2. Insulin autoantibodies (IAAs) are present in more than 90% of children who develop type 1 diabetes before age 5, but in less than 40% of individuals who develop diabetes after age 12. Their frequency in healthy people is similar to that of ICA. A radioisotopic method that calculates the displaceable insulin radio ligand binding after the addition of excess nonradiolabeled insulin is recommended for IAA. Results are positive when concentrations exceed the 99th percentile or the mean + 2 (or 3) standard deviations (SDs) in healthy controls. Proficiency evaluation revealed poor concordance for IAA among laboratories.³⁵ An important caveat is that insulin antibodies develop after insulin therapy, even in those persons who use human insulin.

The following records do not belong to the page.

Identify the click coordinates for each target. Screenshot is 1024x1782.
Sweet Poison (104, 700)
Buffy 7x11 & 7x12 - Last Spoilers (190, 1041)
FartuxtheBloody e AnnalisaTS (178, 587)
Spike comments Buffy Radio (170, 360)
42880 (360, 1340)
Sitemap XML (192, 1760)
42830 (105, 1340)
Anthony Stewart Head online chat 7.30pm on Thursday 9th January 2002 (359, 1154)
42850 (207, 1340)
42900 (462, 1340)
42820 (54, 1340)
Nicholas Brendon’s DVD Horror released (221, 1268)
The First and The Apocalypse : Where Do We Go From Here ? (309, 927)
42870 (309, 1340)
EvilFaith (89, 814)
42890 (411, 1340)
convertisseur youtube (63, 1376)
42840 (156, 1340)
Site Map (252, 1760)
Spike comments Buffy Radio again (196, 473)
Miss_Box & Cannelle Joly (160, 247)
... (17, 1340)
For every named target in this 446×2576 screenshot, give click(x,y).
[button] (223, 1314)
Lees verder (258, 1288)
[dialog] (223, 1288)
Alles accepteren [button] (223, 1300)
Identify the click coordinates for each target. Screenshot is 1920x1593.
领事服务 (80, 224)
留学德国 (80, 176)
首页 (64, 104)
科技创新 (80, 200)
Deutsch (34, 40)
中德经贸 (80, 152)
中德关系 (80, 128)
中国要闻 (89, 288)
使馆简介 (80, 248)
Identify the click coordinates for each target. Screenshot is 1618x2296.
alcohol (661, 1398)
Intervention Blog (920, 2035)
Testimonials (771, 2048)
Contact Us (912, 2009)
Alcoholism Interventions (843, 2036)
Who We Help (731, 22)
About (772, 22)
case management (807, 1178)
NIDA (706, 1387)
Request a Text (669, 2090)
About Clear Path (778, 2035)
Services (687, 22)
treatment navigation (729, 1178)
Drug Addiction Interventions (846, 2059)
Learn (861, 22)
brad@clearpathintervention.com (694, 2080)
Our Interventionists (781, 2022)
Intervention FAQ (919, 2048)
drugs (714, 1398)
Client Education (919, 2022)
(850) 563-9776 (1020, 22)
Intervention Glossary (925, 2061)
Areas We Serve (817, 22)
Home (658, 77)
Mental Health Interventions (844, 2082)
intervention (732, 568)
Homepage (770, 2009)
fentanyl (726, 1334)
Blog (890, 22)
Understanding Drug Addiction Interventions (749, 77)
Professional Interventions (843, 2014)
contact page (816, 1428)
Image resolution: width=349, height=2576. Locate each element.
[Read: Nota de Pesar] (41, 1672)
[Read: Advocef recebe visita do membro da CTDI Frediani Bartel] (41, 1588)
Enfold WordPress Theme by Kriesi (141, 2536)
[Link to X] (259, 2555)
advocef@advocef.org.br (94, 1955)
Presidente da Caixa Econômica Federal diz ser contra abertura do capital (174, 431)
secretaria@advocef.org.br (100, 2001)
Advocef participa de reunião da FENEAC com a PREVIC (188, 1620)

3. Antibodies to the 65 kDa isoform of glutamic acid decarboxylase (GAD₆₅)²⁴ have been found up to 10 years before the onset of clinical type 1 diabetes and are present in ≈60% of patients with newly diagnosed diabetes. GAD₆₅ antibodies may be used to identify patients with apparent type 2 diabetes who will subsequently progress to type 1 diabetes. Several different assay formats have been used for the measurement of anti-GAD₆₅ antibodies, including enzymatic immunoprecipitation assay, radiobinding assay, ELISA, immunofluorescence, and Western blotting.²¹⁴ Considerable variability among laboratories has been significantly reduced by the Second International GADAb Workshop.²¹⁴ A monoclonal antibody, MICA 3, was suggested as a reference standard. A dual micromethod and RIA performed with ³H-labeled human recombinant GAD₆₅ in a rabbit reticulocyte expression system is used by many laboratories. Methods for measurement of GAD₆₅ are now commercially available.

4. Insulinoma-associated antigens (IA-2A and IA-2βA), directed against two tyrosine phosphatases, have been detected in more than 50% of newly diagnosed type 1 diabetes patients. A widely used method to measure IA-2A uses ³⁵S-labeled recombinant IA-2 in a dual micromethod and RIA. Concurrent analysis of IA-2 and GAD₆₅ in a single assay has been reported.²⁰⁵

5. Zinc transporter ZnT8 was identified recently as a major autoantigen in type 1 diabetes.²⁵¹ Initial analysis identified ZnT8 in 60 to 80% of patients with new-onset type 1 diabetes compared with less than 2% of controls and less than 3% of individuals with type 2 diabetes.